§ GOAL OF THE EXERCISE
Rewrite the lines below, changing every "screenshot" to "screen capture" and keeping everything else the same. Leave the pictures out.

»»

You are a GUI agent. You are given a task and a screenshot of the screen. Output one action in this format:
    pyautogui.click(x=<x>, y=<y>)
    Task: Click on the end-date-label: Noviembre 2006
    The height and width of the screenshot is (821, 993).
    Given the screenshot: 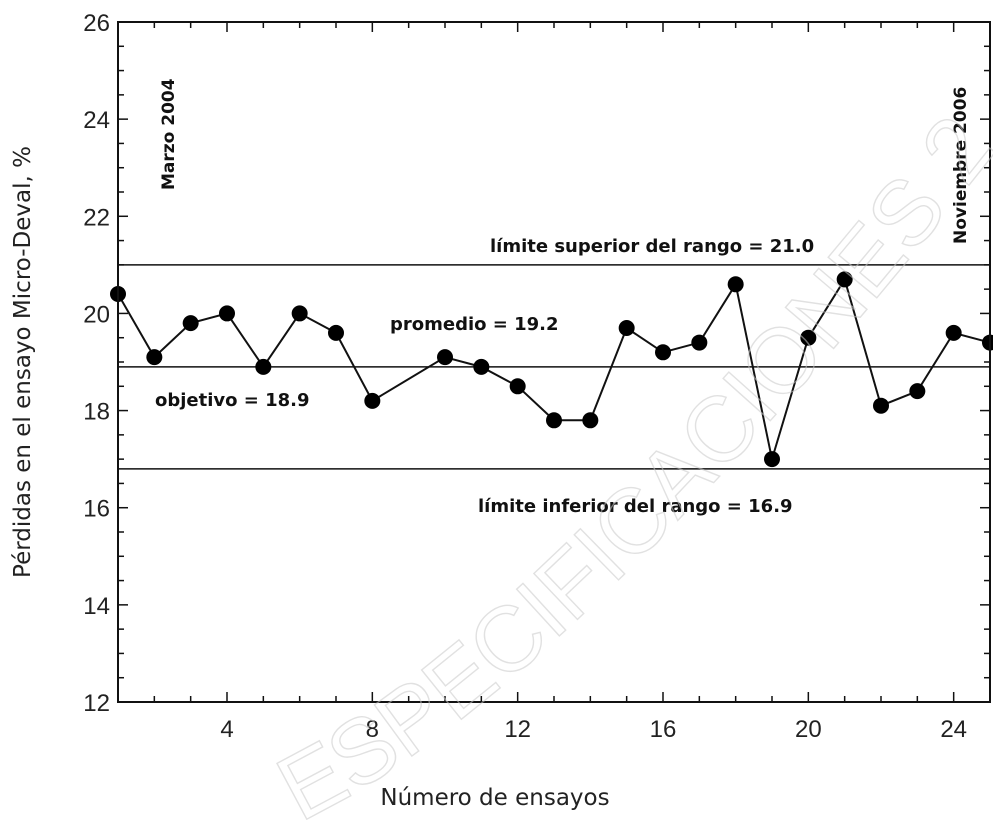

««

§ YOUR RESPONSE
You are a GUI agent. You are given a task and a screen capture of the screen. Output one action in this format:
    pyautogui.click(x=<x>, y=<y>)
    Task: Click on the end-date-label: Noviembre 2006
    The height and width of the screen capture is (821, 993).
    Given the screen capture: 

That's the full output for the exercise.